- _The problem_
Output all of the material exactly; leave out no line.

- _Information given_
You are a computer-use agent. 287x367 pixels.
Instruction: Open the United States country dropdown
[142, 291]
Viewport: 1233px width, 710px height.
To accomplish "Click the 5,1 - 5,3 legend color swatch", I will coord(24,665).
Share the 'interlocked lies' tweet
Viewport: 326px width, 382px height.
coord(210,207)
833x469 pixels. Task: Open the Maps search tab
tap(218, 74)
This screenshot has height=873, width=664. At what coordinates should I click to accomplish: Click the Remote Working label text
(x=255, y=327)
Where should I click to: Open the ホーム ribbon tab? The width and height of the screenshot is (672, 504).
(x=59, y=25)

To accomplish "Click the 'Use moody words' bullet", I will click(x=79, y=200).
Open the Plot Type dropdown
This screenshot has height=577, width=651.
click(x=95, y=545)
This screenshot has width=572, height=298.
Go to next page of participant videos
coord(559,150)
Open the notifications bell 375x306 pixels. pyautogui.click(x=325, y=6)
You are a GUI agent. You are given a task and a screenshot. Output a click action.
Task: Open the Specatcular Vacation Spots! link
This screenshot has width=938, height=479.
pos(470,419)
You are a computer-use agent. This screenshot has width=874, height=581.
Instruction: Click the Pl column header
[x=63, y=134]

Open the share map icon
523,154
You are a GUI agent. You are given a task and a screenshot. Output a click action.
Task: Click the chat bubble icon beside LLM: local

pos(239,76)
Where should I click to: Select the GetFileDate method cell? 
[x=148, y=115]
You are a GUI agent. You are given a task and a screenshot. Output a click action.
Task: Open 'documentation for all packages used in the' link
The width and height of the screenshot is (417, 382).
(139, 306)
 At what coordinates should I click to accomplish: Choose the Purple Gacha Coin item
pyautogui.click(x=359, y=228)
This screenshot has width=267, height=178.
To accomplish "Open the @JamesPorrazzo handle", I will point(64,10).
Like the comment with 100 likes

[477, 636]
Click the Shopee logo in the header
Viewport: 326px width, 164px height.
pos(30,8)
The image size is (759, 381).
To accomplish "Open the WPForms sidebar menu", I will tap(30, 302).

- _Answer space_
You are a computer-use agent. 287x367 pixels.
Instruction: Open the United States country dropdown
[142, 291]
Viewport: 1233px width, 710px height.
To accomplish "Click the 5,1 - 5,3 legend color swatch", I will coord(24,665).
Share the 'interlocked lies' tweet
Viewport: 326px width, 382px height.
coord(210,207)
833x469 pixels. Task: Open the Maps search tab
tap(218, 74)
This screenshot has height=873, width=664. At what coordinates should I click to accomplish: Click the Remote Working label text
(x=255, y=327)
Where should I click to: Open the ホーム ribbon tab? The width and height of the screenshot is (672, 504).
(x=59, y=25)

To accomplish "Click the 'Use moody words' bullet", I will click(x=79, y=200).
Open the Plot Type dropdown
This screenshot has height=577, width=651.
click(x=95, y=545)
This screenshot has width=572, height=298.
Go to next page of participant videos
coord(559,150)
Open the notifications bell 375x306 pixels. pyautogui.click(x=325, y=6)
You are a GUI agent. You are given a task and a screenshot. Output a click action.
Task: Open the Specatcular Vacation Spots! link
This screenshot has width=938, height=479.
pos(470,419)
You are a computer-use agent. This screenshot has width=874, height=581.
Instruction: Click the Pl column header
[x=63, y=134]

Open the share map icon
523,154
You are a GUI agent. You are given a task and a screenshot. Output a click action.
Task: Click the chat bubble icon beside LLM: local

pos(239,76)
Where should I click to: Select the GetFileDate method cell? 
[x=148, y=115]
You are a GUI agent. You are given a task and a screenshot. Output a click action.
Task: Open 'documentation for all packages used in the' link
The width and height of the screenshot is (417, 382).
(139, 306)
 At what coordinates should I click to accomplish: Choose the Purple Gacha Coin item
pyautogui.click(x=359, y=228)
This screenshot has width=267, height=178.
To accomplish "Open the @JamesPorrazzo handle", I will point(64,10).
Like the comment with 100 likes

[477, 636]
Click the Shopee logo in the header
Viewport: 326px width, 164px height.
pos(30,8)
The image size is (759, 381).
To accomplish "Open the WPForms sidebar menu", I will tap(30, 302).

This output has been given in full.